The most upvoted question in the history of StackOverflow(stackoverflow.com)
stackoverflow.com
The most upvoted question in the history of StackOverflow
https://stackoverflow.com/questions/11227809/why-is-processing-a-sorted-array-faster-than-processing-an-unsorted-array
13 comments
I thought for sure it was going to be "How do I exit vim?"
I was expecting this post, asking the best ways to match HTML tags with regular expressions.
https://stackoverflow.com/questions/1732348/regex-match-open...
Sadly the page is currently locked, likely as a conspiracy to avoid it overtaking the OP.
https://stackoverflow.com/questions/1732348/regex-match-open...
Sadly the page is currently locked, likely as a conspiracy to avoid it overtaking the OP.
It’s locked so you can’t edit it, but you can still upvote it if you want.
I know it is a joke, but: It "Only" has 4867 votes while the answer has 5947. This seems to be the highest voted "How do I exit vim?" Post.
https://stackoverflow.com/questions/11828270/how-do-i-exit-v...

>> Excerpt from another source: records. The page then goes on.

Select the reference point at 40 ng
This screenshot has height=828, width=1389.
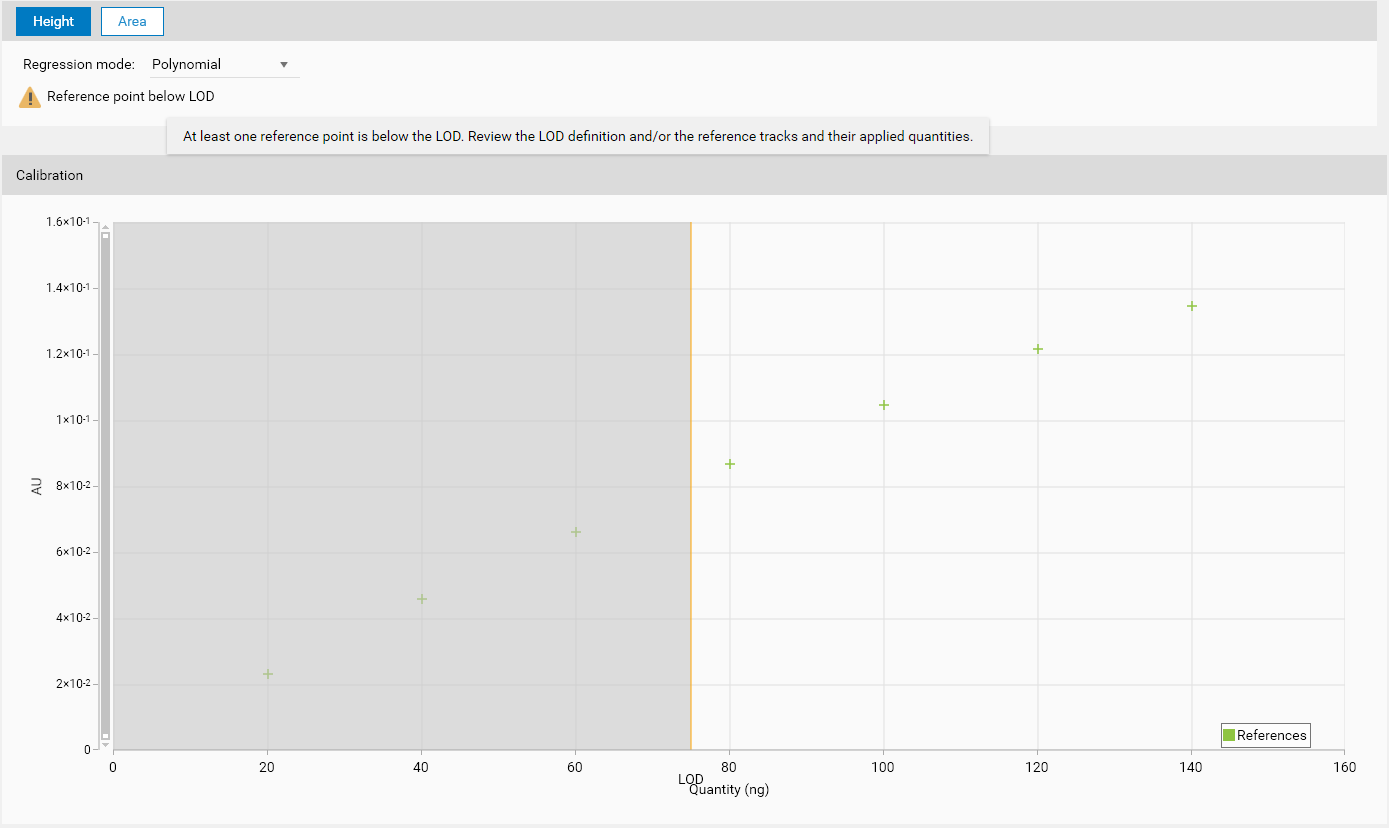[x=422, y=599]
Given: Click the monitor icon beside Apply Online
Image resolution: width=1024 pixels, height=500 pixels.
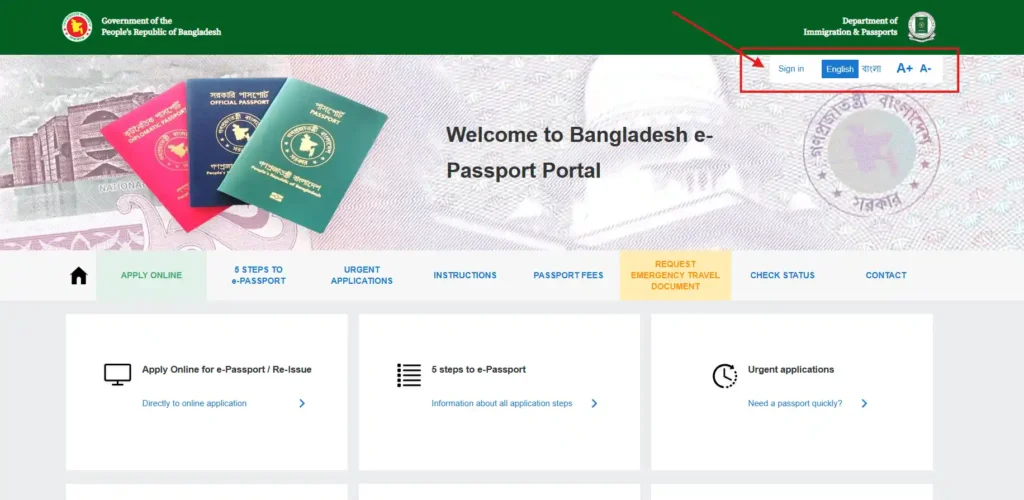Looking at the screenshot, I should pos(118,375).
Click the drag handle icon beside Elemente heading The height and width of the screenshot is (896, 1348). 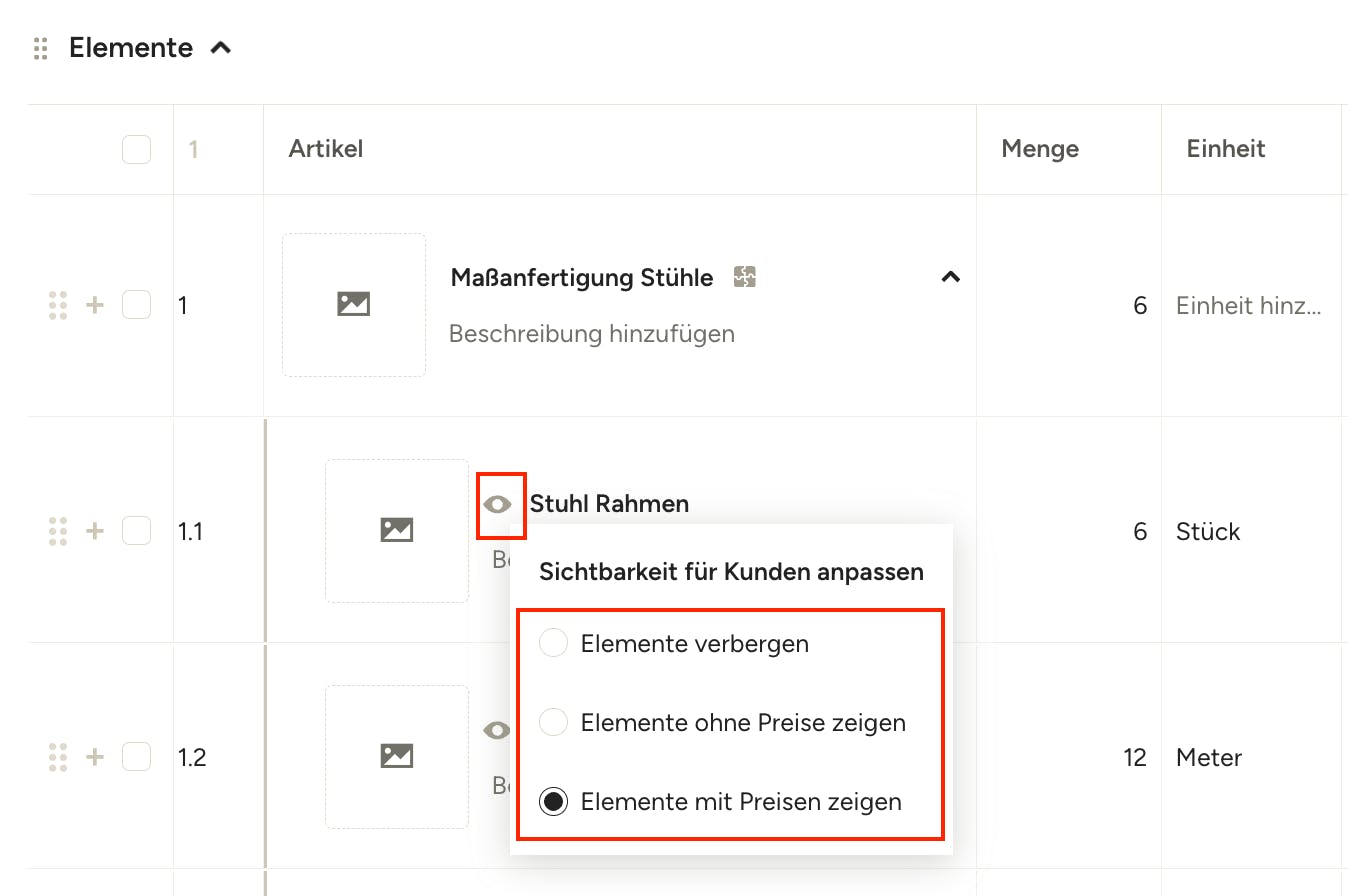(40, 48)
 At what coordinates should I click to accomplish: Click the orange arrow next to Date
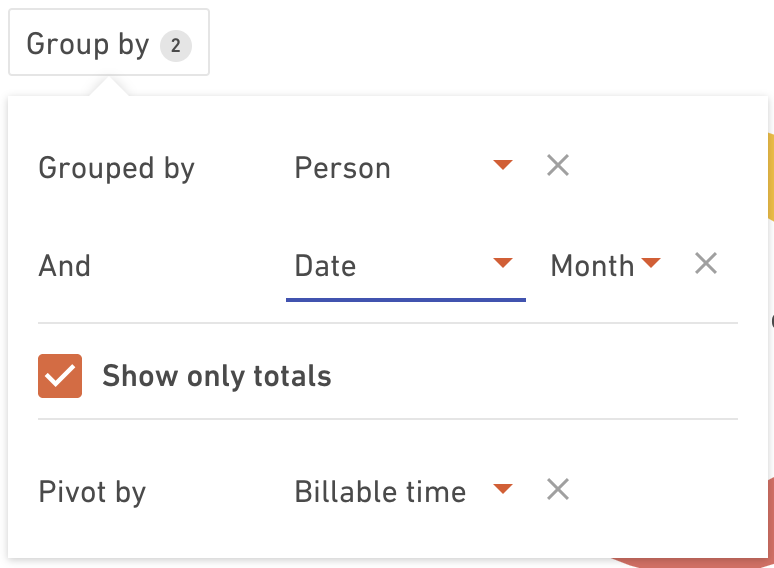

It is a perfect example of why you need to know the low level gritty details of how modern CPU’s (and Caches/RAM) works to write high performance high level code. A few years ago I optimised a C++ constraint algorithm from 47 minutes to 2 secs by re-arranging how the data access was organised. Writing your code in C++ doesn’t automatically make it fast. You still need to understand the low level details to make fast code.
Summary: due to deep pipelines and branch prediction, a tight loop with a single if statement goes fastest if the test nearly always comes out the same way as last time, and slowest when it is true or false at random.
I'd always been suspicious of all the black magic optimization that my compiler/library implementation/runtime did discreetly behind the hood.
My take away from this question and and the top answer was that the above is not true. It does not mean that everyone has to code using assembly - it means that good programmers are aware of where their abstractions may leak.